Jati memiliki batang yang bulat lurus dengan tinggi mencapai 40 meter.  Tinggi batang bebasnya mencapai 18--20 meter.  Kulit batang berwarna cokelat gradasi dan kuning keabu-abuan.  Pohon jati yang baik adalah pohon yang memiliki garis diameter batang yang besar, berbatang lurus dan jumlah cabangnya sedikit (Mulyana dan  Asmarahman, 2010).
Perbedaan pertumbuhan tanaman jati pada masingmasing desa juga dapat dipengaruhi oleh adanya interaksi antar komponen tanaman. Interaksi antar tanaman positif dapat meningkatkan pertumbuhan tanaman tersebut karena terjadi saling interaksi yang menguntungkan, namun bila terjadi interaksi negatif maka pertumbuhan salah satu tanaman akan terhambat (tidak tumbuh dengan baik) seiring berkembangnya jenis tanaman yang lainnya (Hairiah et al. 2002).


BAB III
PEMBAHASAN

3.1. Pengertian Silvikultur Jati (Tectona grandis)
Kayu Jati Lokal adalah kayu bulat/ log atau kayu olahan yang berasal dari pohon jati yang tumbuh dari hasil budidaya pada lahan masyarakat atau tumbuh secara alami diatas hutan hak yang terletak diluar kawasan hutan negara. Dewasa ini orang lebih mengenal istilah kayu jati lokal dengan nama kayu jati rakyat. Secara kualitas, Kayu Jati Lokal memang masih dibawah produk Kayu Jati Perhutani yang pengelolaannya dibawah riset dan teknologi namun tetap saja diperhitungkan dalam berbagai industri dan usaha pengelolaan kayu baik untuk bahan bangunan maupun dalam bentuk hasil kerajinan seperti mebel dal lainnya. 
Silvikultur mempunyai beberapa arti yaitu: 
• Ilmu dan seni dalam budidaya tanaman hutan yang didasarkan pada pengetahuan tentang pohon hutan.
• Kegiatan yang berkenaan dengan pembangunan, pengaturan pertumbuhan, susunan jenis tanaman, dan kualitas tegakan hutan.
Kayu Jati Lokal ataupun Kayu Jati Perhutani sama-sama termasuk Kayu Jati dengan kategori kayu kelas satu yang bakal meramaikan industri pengolahan kayu didalam negeri seiring dengan pertambahan jumlah penduduk khususnya di Indonesia maka tidak diragukan lagi untuk permintaan kayu jati akan semakin meningkat.
Kayu jati dengan nama ilmiah Tectona grandis Linn.F merupakan salah satu jenis kayu komersial yang memiliki nilai ekonomis tinggi yang tidak lekang dimakan jaman, dan orang banyak memilih kayu jati karena kwalitas dan keawetannya melebihi jenis kayu lain. Sehingga wajar jika diminati banyak orang baik dalam negeri maupun luar negeri. Dimata dunia, Indonesia termasuk negara keempat terbesar dalam penyediaan  kayu jati setelah Burma, India dan Thailand.

### TUGAS DAN LATIHAN:
A. Salin bagian dari teks tentang jati, mulai dari "Kayu Jati Lokal adalah" sampai dengan "mebel dal lainnya.".
B. Menurut teks tentang jati, negara mana saja yang berada di atas Indonesia dalam penyediaan kayu jati?
C. Teruskan teks tentang jati mulai setelah kalimat terakhirnya.

### DATA MENTAH:
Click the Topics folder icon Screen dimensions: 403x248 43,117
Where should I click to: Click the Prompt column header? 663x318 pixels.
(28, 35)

==

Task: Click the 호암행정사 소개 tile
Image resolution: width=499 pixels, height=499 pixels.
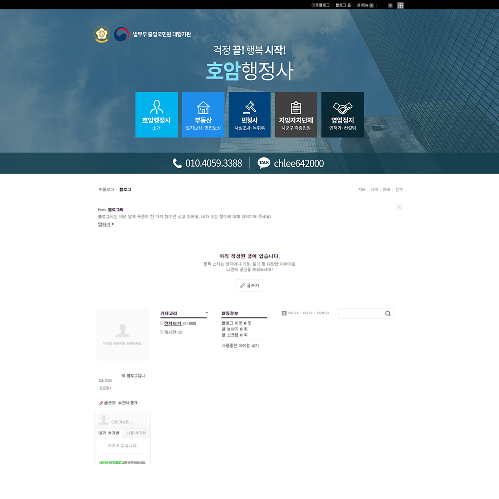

### JAWABAN YANG DIHARAPKAN:
A.
Kayu Jati Lokal adalah kayu bulat/ log atau kayu olahan yang berasal dari pohon jati yang tumbuh dari hasil budidaya pada lahan masyarakat atau tumbuh secara alami diatas hutan hak yang terletak diluar kawasan hutan negara. Dewasa ini orang lebih mengenal istilah kayu jati lokal dengan nama kayu jati rakyat. Secara kualitas, Kayu Jati Lokal memang masih dibawah produk Kayu Jati Perhutani yang pengelolaannya dibawah riset dan teknologi namun tetap saja diperhitungkan dalam berbagai industri dan usaha pengelolaan kayu baik untuk bahan bangunan maupun dalam bentuk hasil kerajinan seperti mebel dal lainnya.

B. Burma, India, dan Thailand.

C.
Perlakuan silvikultur yang tepat akan mampu meningkatkan mutu pohon jati sehingga meningkatkan nilai jualnya, misalnya:
Penggunaan bibit unggul akan menghasilkan pohon yang tumbuh cepat dan berbatang lurus.
Pemangkasan cabang (pruning) pada saat jati berumur muda akan menghasilkan batang tanpa cacat mata kayu, dan batang bebas cabang tinggi,
Penjarangan (thinning) akan mengurangi persaingan antara pohon dalam memperoleh makanan (hara) dari tanah dan cahaya, sehingga mempercepat pertumbuhan diameter batang.
Pemupukan pada tanaman jati akan mempercepat pertumbuhan sehingga menghasilkan kayu yang berukuran besar.
Pengendalian hama dan penyakit akan menjamin pohon tumbuh sehat dan normal sehingga menghasilkan kayu yang berukuran besar dan bebas dari cacat. 
3.2. Penyiapan Benih Dan Pembuatan Bibit
Penyiapan benih dilakukan dengan cara pengunduhan atau pengumpulan  benih yang berada di atas permukaan tanah dekat dengan induk pohonnya sampai pada proses persemaian hingga menghasilkan bibit yang siap ditanam. Pertumbuhan dan penampilan fisik suatu pohon dipengaruhi oleh faktor keturunan dari induknya (faktor genetik) dan pengaruh lingkungan.  Tegakan Jati yang sehat, tumbuh cepat dan menghasilkan kayu yang berkualitas dapat diperoleh dari bibit yang induknya berkualitas (benih unggul).  Bibit yang unggul akan menunjukkan pertumbuhan yang maksimal jika ditanam pada lahan yang sesuai bagi pertumbuhannya. Sebaliknya bibit unggul dapat menghasilkan pertumbuhan yang kurang  baik jika ditanam pada lahan yang tidak sesuai.  Jika membeli benih, sebaiknya membeli benih unggul bersertifikat, atau berasal dari sumber benih yang dapat dipercaya.  Usahakan benih berasal dari sumber benih yang memiliki kondisi ekologis (ketinggian tempat, iklim dan tanah) yang mirip dengan lokasi yang akan ditanami. Dalam hal bibit stek pucuk maka harus berasal dari sumber benih Kebun  Pangkas atau kebun benih klonal.

Gambar 1.  Benih dan bibit jati (Pramono et al, 2017)
Pertumbuhan dan penampilan fisik suatu pohon dipengaruhi oleh faktor keturunan dari induknya (faktor genetik) dan  pengaruh lingkungan. Tegakan  jati yang sehat, tumbuh cepat, dan menghasilkan kayu  yang berkualitas dapat diperoleh dari benih yang  induknya berkualitas (benih unggul). Benih yang unggul akan menunjukkan pertumbuhan yang maksimal jika ditanam  pada lahan yang sesuai bagi
pertumbuhannya. Sebaliknya benih unggul dapat menghasilkan pertumbuhan yang kurang baik jika ditanam pada lahan yang tidak sesuai. Untuk mendapatkan bibit berkualitas yang sesuai dengan lahan petani, dan sesuai dengan waktu penanaman, maka pengadaan benih perlu direncanakan dan dilaksanakan dengan baik.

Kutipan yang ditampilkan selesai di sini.